En un choque que capturó la atención del planeta fútbol, Argentina y España se miden hoy en una final histórica por la Copa del Mundo 2026. Este duelo, que muchos anticipaban como el culmen del torneo, enfrenta a dos gigantes continentales: la Albiceleste, flamante campeona de América, contra La Roja, dueña de Europa y la Nations League. Más allá de un simple partido, este encuentro simboliza la transición entre generaciones y estilos futbolísticos, prometiendo marcar un antes y un después en la rica historia de este deporte.
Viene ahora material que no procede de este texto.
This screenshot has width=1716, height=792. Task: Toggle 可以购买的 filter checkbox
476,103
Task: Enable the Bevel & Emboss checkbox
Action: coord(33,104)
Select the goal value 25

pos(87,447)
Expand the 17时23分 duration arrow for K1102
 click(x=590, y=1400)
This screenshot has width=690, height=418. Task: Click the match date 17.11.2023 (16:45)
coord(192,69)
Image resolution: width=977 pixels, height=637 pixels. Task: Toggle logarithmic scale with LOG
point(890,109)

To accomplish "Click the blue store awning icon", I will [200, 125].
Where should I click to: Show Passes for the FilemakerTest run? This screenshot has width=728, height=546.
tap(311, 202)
Para la Selección Argentina, el objetivo es monumental: revalidar el título obtenido en Qatar 2022, una hazaña que ningún equipo masculino ha logrado desde el Brasil de 1962. España, por su parte, persigue su segunda estrella mundial, buscando emular la gloria alcanzada en Sudáfrica 2010. El historial entre ambas selecciones es parejo, con seis victorias para cada una y dos empates en catorce enfrentamientos. El único antecedente oficial data del Mundial de Inglaterra 1966, con victoria argentina. Cabe recordar que una Finalissima entre ambos, prevista para marzo, fue cancelada debido a la escalada bélica en Oriente Medio, lo que añade un condimento extra a este esperado choque.
El camino hacia esta final fue desafiante para ambos equipos. La selección española, dirigida por Luis de la Fuente, construyó su candidatura desde un juego sólido y controlado, superando etapas de grupo y eliminatorias con autoridad frente a rivales como Austria, Portugal, Bélgica y Francia, consolidándose como uno de los equipos más firmes del campeonato. La Argentina de Scaloni, en cambio, transitó una ruta más dramática y exigente, donde cada instancia eliminatoria se convirtió en una verdadera batalla de resistencia, protagonizando remontadas épicas y definiendo partidos en tiempo extra, demostrando un espíritu inquebrantable.
El foco de la final se posa inevitablemente sobre dos figuras icónicas que representan el pasado glorioso y el futuro brillante del fútbol. Por un lado, Lionel Messi, a sus 39 años, disputando lo que podría ser su última Copa del Mundo, llega como el máximo goleador histórico de la competición. Enfrente, la joven promesa española Lamine Yamal, símbolo de la nueva generación y uno de los talentos más cotizados del planeta. La previa también estuvo marcada por declaraciones de Aymeric Laporte sobre la intensidad física argentina, lo que puso en el centro de la escena al árbitro esloveno Slavko Vincic, quien ya dirigió a Argentina en su debut en Qatar.
Este partido no solo definirá al campeón mundial, sino que también introducirá novedades significativas. La FIFA solicitó una extensión del descanso hasta casi 30 minutos, y por primera vez en la historia del torneo, la selección ganadora recibirá los exclusivos Anillos de Campeón del Mundo, una edición limitada que inmortalizará este evento único. Todo está listo para que el mundo sea testigo de una final inolvidable.